Text.
Error on renaming file: Permission denied

From: Stephen Hicks (sdh33_at_cornell.edu)
Date: Mon Jun 04 2007 - 00:38:28 CDT

Hi,

I keep getting a peculiar error in the middle of my computations.
After about half a day and several hundred thousand time steps (with
restarts being recorded every few hundred), my process quits with the
message

=\/=
WRITING EXTENDED SYSTEM TO RESTART FILE AT STEP 354000
ERROR: Error on renaming file relaxed_wb_eq.restart.xsc to
relaxed_wb_eq.restart.xsc.old: Permission denied
FATAL ERROR: Error opening XSC restart file relaxed_wb_eq.restart.xsc:
Permission denied
Stack Traceback:
  [0] _ZN10Controller20outputExtendedSystemEi+0x325 [0x8217891]
  [1] _ZN10Controller9integrateEv+0x5c7 [0x821bc33]
  [2] _ZN10Controller9algorithmEv+0x518 [0x8214500]
  [3] _ZN10Controller9threadRunEPS_+0xc [0x82215a0]
  [4] $HOME/local/bin/namd2 [0x831a849]
  [5] Charm++ Runtime: Converse thread (qt_args+0x72 [0x8394b92])
=/\=

My STDERR says

=\/=
------------- Processor 0 Exiting: Called CmiAbort ------------
Reason: FATAL ERROR: Error opening XSC restart file
relaxed_wb_eq.restart.xsc: Permission denied
Fatal error on PE 0> FATAL ERROR: Error opening XSC restart file
relaxed_wb_eq.restart.xsc: Permission denied
=/\=

I can't imagine why it's all of a sudden unable to write this file,
since it's clearly done it thousands of times already with no problem.
 Could this error be caused by a fickle SSH connection? Are there
workarounds I could try, or ways to investigate further what the
problem is? One troubleshooting difficulty is this it seems to occur
randomly and only very rarely, so it takes a long time to happen.

Excerpted records.
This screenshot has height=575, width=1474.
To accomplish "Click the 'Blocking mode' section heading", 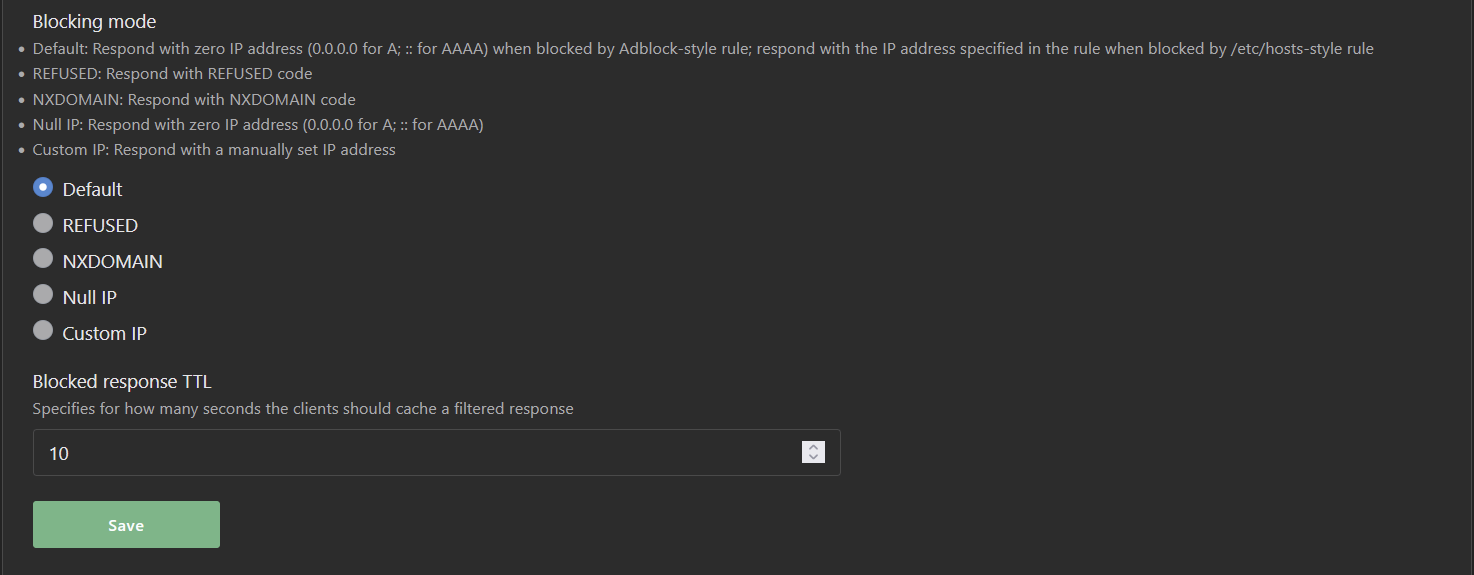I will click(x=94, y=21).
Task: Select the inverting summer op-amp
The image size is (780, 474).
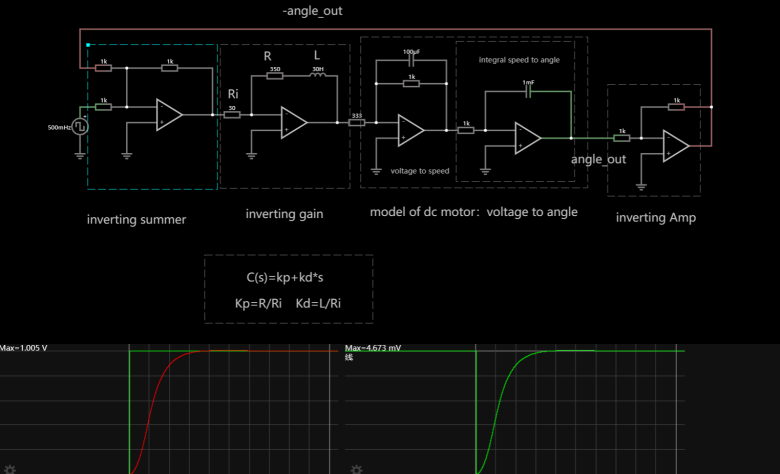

==

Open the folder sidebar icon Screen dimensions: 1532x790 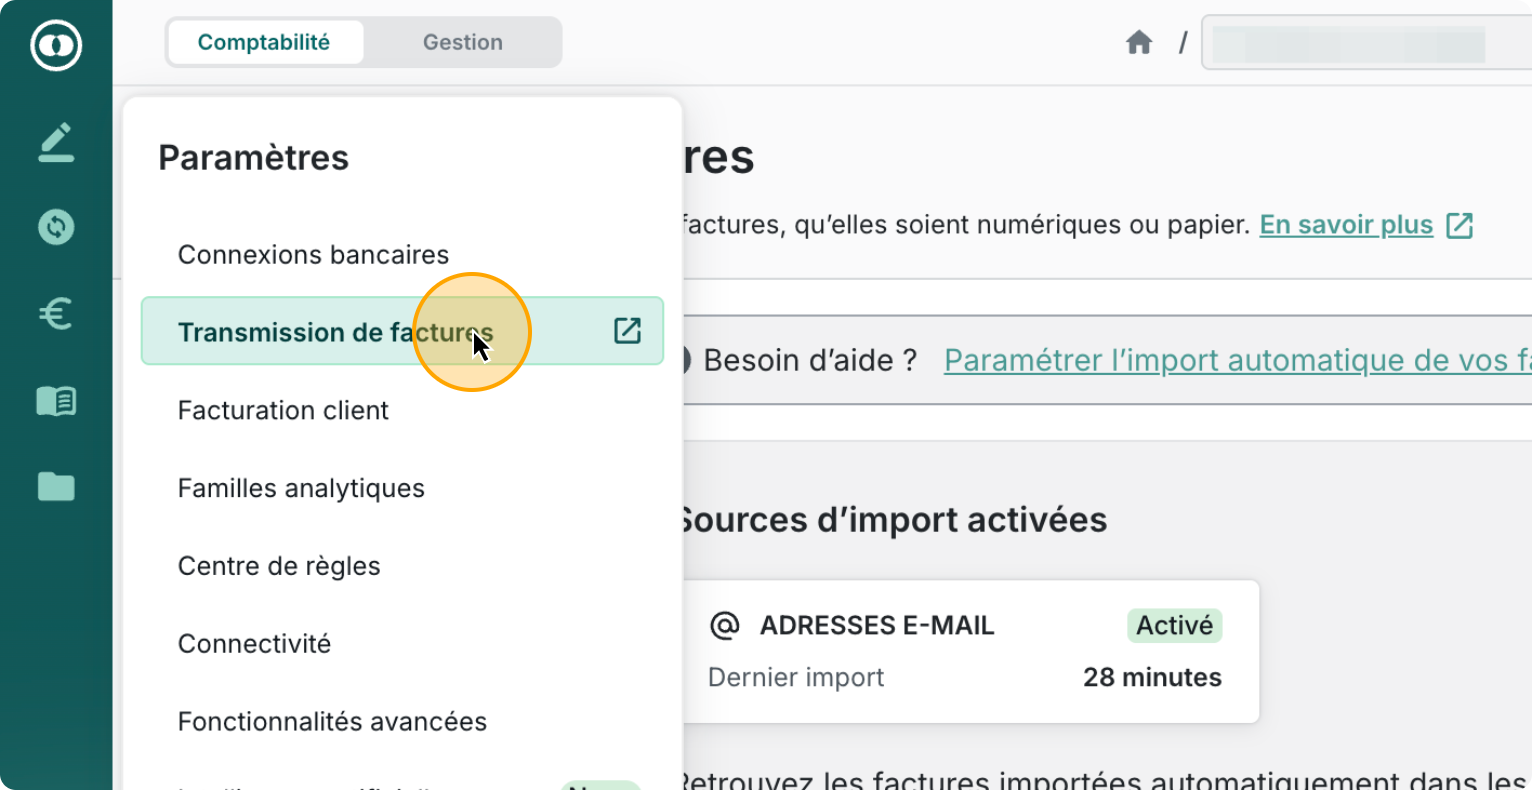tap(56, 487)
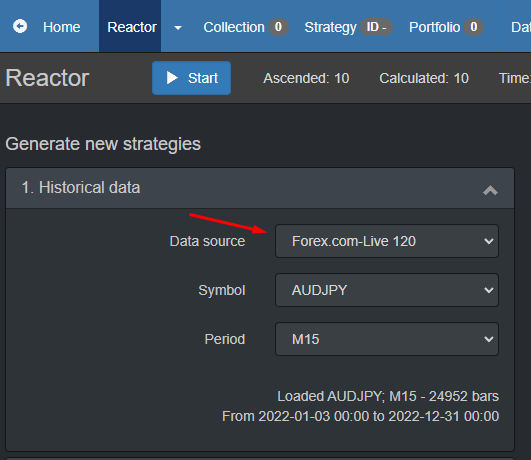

Direction. Reproduce the post about the file-renaming error from "My STDERR says" up to and including "with no problem.", substituting "standard error stream" for "STDERR". You will not need the records.

Reply.
My standard error stream says

=\/=
------------- Processor 0 Exiting: Called CmiAbort ------------
Reason: FATAL ERROR: Error opening XSC restart file
relaxed_wb_eq.restart.xsc: Permission denied
Fatal error on PE 0> FATAL ERROR: Error opening XSC restart file
relaxed_wb_eq.restart.xsc: Permission denied
=/\=

I can't imagine why it's all of a sudden unable to write this file,
since it's clearly done it thousands of times already with no problem.